No one has ever pretended that schools are democratic. And yet, if part of schools’ responsibility is to prepare citizens to participate in a democracy, teachers have to be honest about what they need to do their jobs well. They can, of course, but if their situation values appearances and public relations over truth, they will be punished.

Havel sees an individual labeled as a “dissident” as I saw myself, one who simply wants to live in harmony with his or her best self, who “is unwilling to sacrifice his own human identity to politics, or rather, who does not believe in a politics that requires such a sacrifice.”

The alternative to feeling and acting like “hired hands” as Ted Sizer feared in 1984, and feeling no responsibility for their collective work would be teachers who see themselves as fulfilling a higher calling in working for their nation and for their world. They would champion an education system that fits human needs, not the needs of the system.

And if they don’t? A recent news article snapped me to attention and is why I’m writing this. The headline said, “Too Few Youths Eligible for Military, Leaders Say.” Retired military leaders had appeared with Duncan to influence the Senate’s vote on money for early childhood education.

What’s happening in preschools today matters for future national security, they told the Senate. “To ensure a strong, capable fighting force for the future, America’s youth must succeed academically, graduate from high school, be fit and obey the law,” their Mission Report stated. I felt a chill move up and down my spine.

Don’t get me wrong. The military is a fine profession and some of my relatives and former students have chosen to serve our country this way. But can you imagine teachers advising the military or Congress on the defense budge or how to “win hearts and minds” in Iraq and Afghanistan? That’s what good teachers do every day in earning the trust, respect, cooperation and love of their students.

As Havel and I know, these kinds of communities are full of positive energy and a creative potential that draw people because they want to be part of it. They are, he says, “motivated mainly by a common belief in the profound significance of what they are doing…” And through the trusting relationships developed in working through their challenges, a human, democratic political structure emerges.

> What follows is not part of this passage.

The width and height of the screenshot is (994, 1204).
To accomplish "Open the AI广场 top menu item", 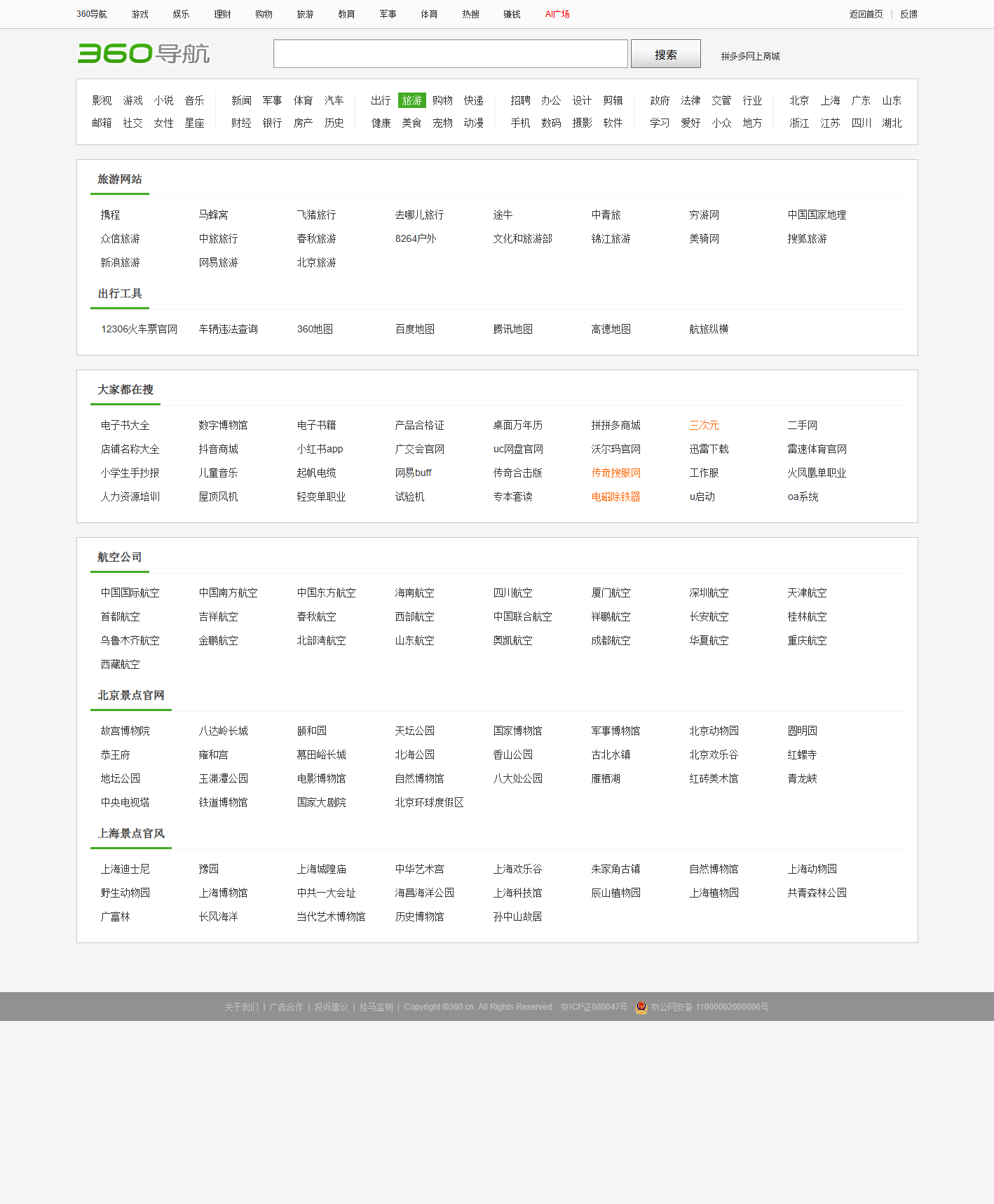I will (557, 14).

What a different world we would have if, instead of going along with the political system based on rewards and punishments, all of us lived ”within the truth” and worked with teachers and young people to make a better country and a better world. Could we change the vision of perpetual warfare that now clouds our future or would a political system structured to meet human needs come up with a better alternative?

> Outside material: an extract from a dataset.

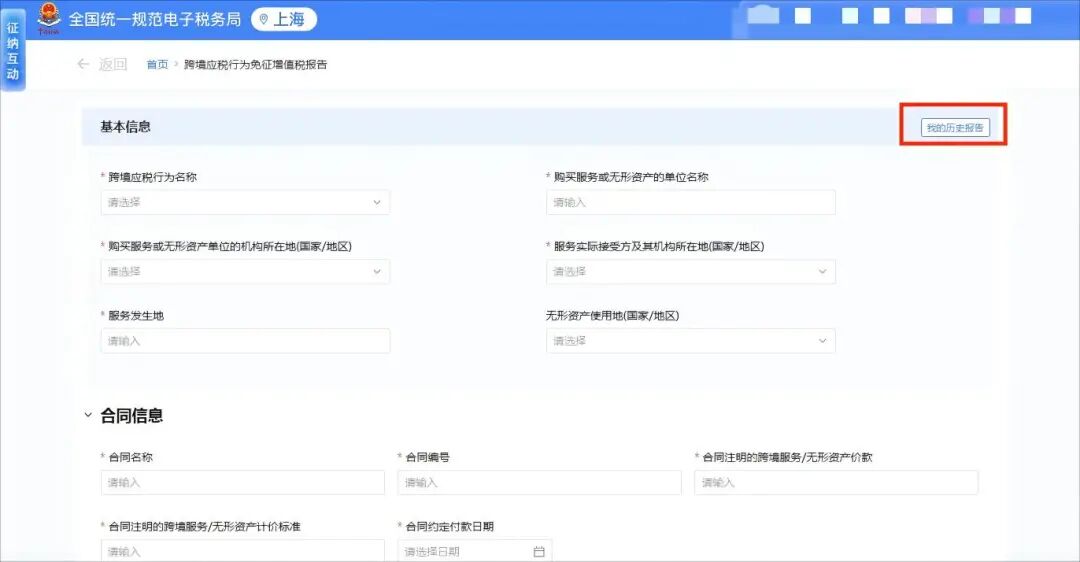
Task: Open the 征纳互动 side panel
Action: (13, 51)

Since teachers’ work is so essential to our national security AND our democracy, here’s something they can do:

1) Interpret the Obama administration’s Race to the Top “assignment” as: “Linking pay to student test scores is the best idea the political system can come up with to improve student learning and get administrators and teachers to work together FOR the kids. Does anyone have a better idea?

“Specifically, there’s an additional $4.35 billion of federal money that will go to schools, maybe on a one-time basis or maybe it will continue. We don’t know yet.

1) How would your school use some of that money to improve student learning, including achievement test scores 2) How much money would you need?”

2) Share your ideas widely and apply for Race to the Top Funding.

Our students, our country and our world need teachers to take charge of our working lives and say what we know is true. We can show the political system how living within the truth provides its own rewards as we struggle with others to fulfill the potential promise of democracy.